- **Consigne donnée A**: Reproduisez mot pour mot le passage de la critique du Messie allant de « par Loïc Chahine » jusqu’à « de cette version-phare. ».

- **Passage fourni**:
- - - - - - -

Messie d’anniversaire

par Loïc Chahine · publié samedi 2 decembre 2017 ·

« Pourquoi un énième Messie, d’abord ? » Cette question brûlera les lèvres (et les plumes) de bien des mélomanes — et Hervé Niquet a le bon sens de la poser d’emblée dans son texte de présentation. Le chef confesse avoir voulu, au bout de trente années à la tête du Concert Spirituel à défricher un répertoire généralement inconnu (des Motets de Jean Gilles enregistrés en 1989 à une récente version inédite de Persée de 1770), livrer aussi « sa » version du Messie, parce que, tout simplement, l’œuvre lui tient à cœur et qu’il sent qu’il a quelque chose à lui dire. Frappé par l’enregistrement dirigé par Christopher Hogwood, il a voulu en prolonger le geste, à sa manière, et en profitant des acquis techniques, musicologiques et organologiques des vingt-cinq ans qui nous séparent de cette version-phare.

Ce qui fait la réussite de ce nouveau Messie, c’est d’abord la beauté du chœur. Hervé Niquet le rappelle dans le livret : il aime son chœur, et le chœur est « le sixième personnage » — on serait même tenté de dire qu’il est le premier, car il a plus a chanter qu’aucun des solistes. Peu de chœur peuvent, comme le Concert Spirituel, se vanter d’offrir une telle variété dans les sonorités, dans les intonations. Précis et ample, il magnifie bien des pages (« Great was the company », « Their sound is gone out ») ; poignant, il émeut par son intensité dans les parties lentes de « Since my man came death ». Ceux qui aiment les chœurs diaphanes et transparents, si à la mode aujourd’hui, passeront leur chemin : ici, il y a du corps, de la matière, même un peu d’aspérité — bref, de l’humain. C’est sans doute même cet humain qui ne cherche pas une pure perfection plastique, abstraite, qui permet la variété.

- - - - - - -

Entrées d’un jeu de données

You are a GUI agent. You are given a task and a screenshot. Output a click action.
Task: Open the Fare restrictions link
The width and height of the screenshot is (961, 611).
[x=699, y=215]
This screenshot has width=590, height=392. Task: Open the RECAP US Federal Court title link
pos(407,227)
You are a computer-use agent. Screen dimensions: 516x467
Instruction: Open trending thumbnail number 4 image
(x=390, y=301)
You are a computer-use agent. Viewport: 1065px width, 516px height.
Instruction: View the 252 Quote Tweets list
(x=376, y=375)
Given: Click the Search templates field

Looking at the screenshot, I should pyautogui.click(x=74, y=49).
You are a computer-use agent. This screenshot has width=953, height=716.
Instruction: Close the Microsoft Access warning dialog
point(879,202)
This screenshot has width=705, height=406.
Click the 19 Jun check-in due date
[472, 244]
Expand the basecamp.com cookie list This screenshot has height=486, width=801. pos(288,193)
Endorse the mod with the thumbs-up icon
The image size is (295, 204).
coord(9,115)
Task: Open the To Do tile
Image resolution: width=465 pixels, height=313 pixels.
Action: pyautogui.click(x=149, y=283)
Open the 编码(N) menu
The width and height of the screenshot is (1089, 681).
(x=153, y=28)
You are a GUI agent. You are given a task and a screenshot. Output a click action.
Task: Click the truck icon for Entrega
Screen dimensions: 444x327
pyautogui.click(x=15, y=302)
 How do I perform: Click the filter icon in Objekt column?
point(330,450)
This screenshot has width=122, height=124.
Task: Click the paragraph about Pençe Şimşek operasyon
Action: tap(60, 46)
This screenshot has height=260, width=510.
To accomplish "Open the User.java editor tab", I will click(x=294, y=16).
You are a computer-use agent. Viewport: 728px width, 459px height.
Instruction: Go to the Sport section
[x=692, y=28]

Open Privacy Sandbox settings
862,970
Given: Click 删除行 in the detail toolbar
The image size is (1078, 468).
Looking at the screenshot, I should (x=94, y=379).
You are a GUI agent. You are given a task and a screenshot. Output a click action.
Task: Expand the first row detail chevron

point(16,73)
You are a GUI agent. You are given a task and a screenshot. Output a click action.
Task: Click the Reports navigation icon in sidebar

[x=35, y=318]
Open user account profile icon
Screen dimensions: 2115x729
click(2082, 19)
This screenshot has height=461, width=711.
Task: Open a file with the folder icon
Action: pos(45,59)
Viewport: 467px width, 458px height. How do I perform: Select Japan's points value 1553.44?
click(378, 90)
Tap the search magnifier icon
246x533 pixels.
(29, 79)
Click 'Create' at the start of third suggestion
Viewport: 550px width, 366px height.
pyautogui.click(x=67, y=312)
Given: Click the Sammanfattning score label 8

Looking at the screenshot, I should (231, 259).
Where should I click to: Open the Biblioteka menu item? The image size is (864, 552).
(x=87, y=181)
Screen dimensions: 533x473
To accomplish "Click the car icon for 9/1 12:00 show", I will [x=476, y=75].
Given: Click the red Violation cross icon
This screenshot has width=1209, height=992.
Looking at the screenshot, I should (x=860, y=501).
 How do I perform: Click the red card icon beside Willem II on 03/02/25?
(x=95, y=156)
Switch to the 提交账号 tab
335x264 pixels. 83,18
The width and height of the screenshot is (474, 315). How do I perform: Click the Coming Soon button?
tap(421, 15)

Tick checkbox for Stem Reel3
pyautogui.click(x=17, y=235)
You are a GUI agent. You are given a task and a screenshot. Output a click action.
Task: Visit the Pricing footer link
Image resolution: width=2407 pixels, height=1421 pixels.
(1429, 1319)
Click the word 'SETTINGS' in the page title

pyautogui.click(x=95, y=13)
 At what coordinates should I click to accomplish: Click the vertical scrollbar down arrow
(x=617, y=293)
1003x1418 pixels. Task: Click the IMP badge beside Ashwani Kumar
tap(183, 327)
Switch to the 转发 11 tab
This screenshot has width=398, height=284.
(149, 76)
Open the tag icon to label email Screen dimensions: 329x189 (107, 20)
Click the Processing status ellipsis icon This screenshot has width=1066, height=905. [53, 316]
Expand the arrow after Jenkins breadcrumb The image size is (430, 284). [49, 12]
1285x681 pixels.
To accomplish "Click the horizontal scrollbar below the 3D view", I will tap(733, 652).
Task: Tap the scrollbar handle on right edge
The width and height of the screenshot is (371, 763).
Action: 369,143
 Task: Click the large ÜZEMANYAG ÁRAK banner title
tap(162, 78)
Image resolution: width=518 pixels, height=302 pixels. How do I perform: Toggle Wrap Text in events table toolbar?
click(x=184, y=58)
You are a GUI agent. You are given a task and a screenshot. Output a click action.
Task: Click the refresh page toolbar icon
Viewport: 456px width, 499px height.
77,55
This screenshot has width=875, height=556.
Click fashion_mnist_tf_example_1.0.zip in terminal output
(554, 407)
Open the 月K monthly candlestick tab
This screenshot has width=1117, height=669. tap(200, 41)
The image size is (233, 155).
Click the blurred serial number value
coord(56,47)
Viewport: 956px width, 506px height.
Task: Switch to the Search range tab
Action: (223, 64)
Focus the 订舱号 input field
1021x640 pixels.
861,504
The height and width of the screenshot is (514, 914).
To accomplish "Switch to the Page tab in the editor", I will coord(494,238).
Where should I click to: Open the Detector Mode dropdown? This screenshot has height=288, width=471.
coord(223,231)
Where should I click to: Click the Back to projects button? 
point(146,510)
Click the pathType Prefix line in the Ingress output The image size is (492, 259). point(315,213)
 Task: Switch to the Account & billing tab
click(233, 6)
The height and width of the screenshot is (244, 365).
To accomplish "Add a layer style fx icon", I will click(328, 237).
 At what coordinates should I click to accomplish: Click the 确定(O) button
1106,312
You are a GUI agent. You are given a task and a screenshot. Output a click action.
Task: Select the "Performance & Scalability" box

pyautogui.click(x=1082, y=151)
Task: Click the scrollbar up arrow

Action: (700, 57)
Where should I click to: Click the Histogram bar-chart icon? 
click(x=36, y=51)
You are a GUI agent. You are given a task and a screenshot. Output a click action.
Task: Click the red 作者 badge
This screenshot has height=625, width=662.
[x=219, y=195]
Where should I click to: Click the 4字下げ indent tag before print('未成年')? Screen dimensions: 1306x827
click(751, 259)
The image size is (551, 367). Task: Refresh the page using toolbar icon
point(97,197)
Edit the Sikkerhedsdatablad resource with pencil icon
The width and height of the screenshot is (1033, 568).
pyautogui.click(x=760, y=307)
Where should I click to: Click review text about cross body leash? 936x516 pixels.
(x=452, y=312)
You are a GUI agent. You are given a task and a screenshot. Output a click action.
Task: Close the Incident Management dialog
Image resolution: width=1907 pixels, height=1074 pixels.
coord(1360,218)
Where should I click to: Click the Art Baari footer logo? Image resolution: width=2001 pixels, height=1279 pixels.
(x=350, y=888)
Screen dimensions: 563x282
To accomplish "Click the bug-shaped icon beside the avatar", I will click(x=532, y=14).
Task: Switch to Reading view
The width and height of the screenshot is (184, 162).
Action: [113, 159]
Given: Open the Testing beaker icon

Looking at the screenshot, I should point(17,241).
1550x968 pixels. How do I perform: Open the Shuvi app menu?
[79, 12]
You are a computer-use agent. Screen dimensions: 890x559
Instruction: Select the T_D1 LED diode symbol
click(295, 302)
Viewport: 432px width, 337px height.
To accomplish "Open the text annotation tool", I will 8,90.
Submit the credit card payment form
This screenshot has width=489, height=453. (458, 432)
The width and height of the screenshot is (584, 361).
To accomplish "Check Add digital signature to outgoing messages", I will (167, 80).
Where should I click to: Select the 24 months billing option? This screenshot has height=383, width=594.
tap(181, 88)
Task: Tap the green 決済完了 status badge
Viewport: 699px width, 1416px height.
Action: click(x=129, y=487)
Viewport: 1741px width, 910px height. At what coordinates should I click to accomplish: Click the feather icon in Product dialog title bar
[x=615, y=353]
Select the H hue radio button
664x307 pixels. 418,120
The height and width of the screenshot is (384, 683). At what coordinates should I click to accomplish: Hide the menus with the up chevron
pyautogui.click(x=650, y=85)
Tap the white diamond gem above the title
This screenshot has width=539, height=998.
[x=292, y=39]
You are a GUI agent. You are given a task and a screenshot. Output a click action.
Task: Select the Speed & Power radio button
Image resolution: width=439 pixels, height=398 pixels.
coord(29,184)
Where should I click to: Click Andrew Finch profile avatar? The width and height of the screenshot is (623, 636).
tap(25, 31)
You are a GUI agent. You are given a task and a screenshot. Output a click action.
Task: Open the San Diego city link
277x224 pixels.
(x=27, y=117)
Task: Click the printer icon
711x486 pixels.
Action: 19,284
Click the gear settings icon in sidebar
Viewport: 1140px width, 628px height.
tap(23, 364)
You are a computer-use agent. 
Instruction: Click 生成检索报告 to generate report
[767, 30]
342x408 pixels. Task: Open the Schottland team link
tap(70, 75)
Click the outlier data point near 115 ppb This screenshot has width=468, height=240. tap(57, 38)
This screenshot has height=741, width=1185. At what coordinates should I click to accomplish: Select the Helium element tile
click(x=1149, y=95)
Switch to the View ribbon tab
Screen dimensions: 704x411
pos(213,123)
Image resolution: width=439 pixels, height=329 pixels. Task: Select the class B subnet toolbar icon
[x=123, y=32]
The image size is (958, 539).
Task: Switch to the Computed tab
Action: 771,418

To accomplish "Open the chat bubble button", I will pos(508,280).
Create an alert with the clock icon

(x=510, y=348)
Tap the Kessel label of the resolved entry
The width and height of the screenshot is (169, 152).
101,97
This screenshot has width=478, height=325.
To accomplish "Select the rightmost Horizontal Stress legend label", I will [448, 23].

- - - - - - -

- **Consigne donnée B**: Repérez parmi les lignes ci-dessus toutes celles qui contiennent le mot « Close », puis recopiez-les telles quelles.

- **Réponse complète A**:
par Loïc Chahine · publié samedi 2 decembre 2017 ·

« Pourquoi un énième Messie, d’abord ? » Cette question brûlera les lèvres (et les plumes) de bien des mélomanes — et Hervé Niquet a le bon sens de la poser d’emblée dans son texte de présentation. Le chef confesse avoir voulu, au bout de trente années à la tête du Concert Spirituel à défricher un répertoire généralement inconnu (des Motets de Jean Gilles enregistrés en 1989 à une récente version inédite de Persée de 1770), livrer aussi « sa » version du Messie, parce que, tout simplement, l’œuvre lui tient à cœur et qu’il sent qu’il a quelque chose à lui dire. Frappé par l’enregistrement dirigé par Christopher Hogwood, il a voulu en prolonger le geste, à sa manière, et en profitant des acquis techniques, musicologiques et organologiques des vingt-cinq ans qui nous séparent de cette version-phare.

- **Réponse complète B**:
Instruction: Close the Microsoft Access warning dialog
Task: Close the Incident Management dialog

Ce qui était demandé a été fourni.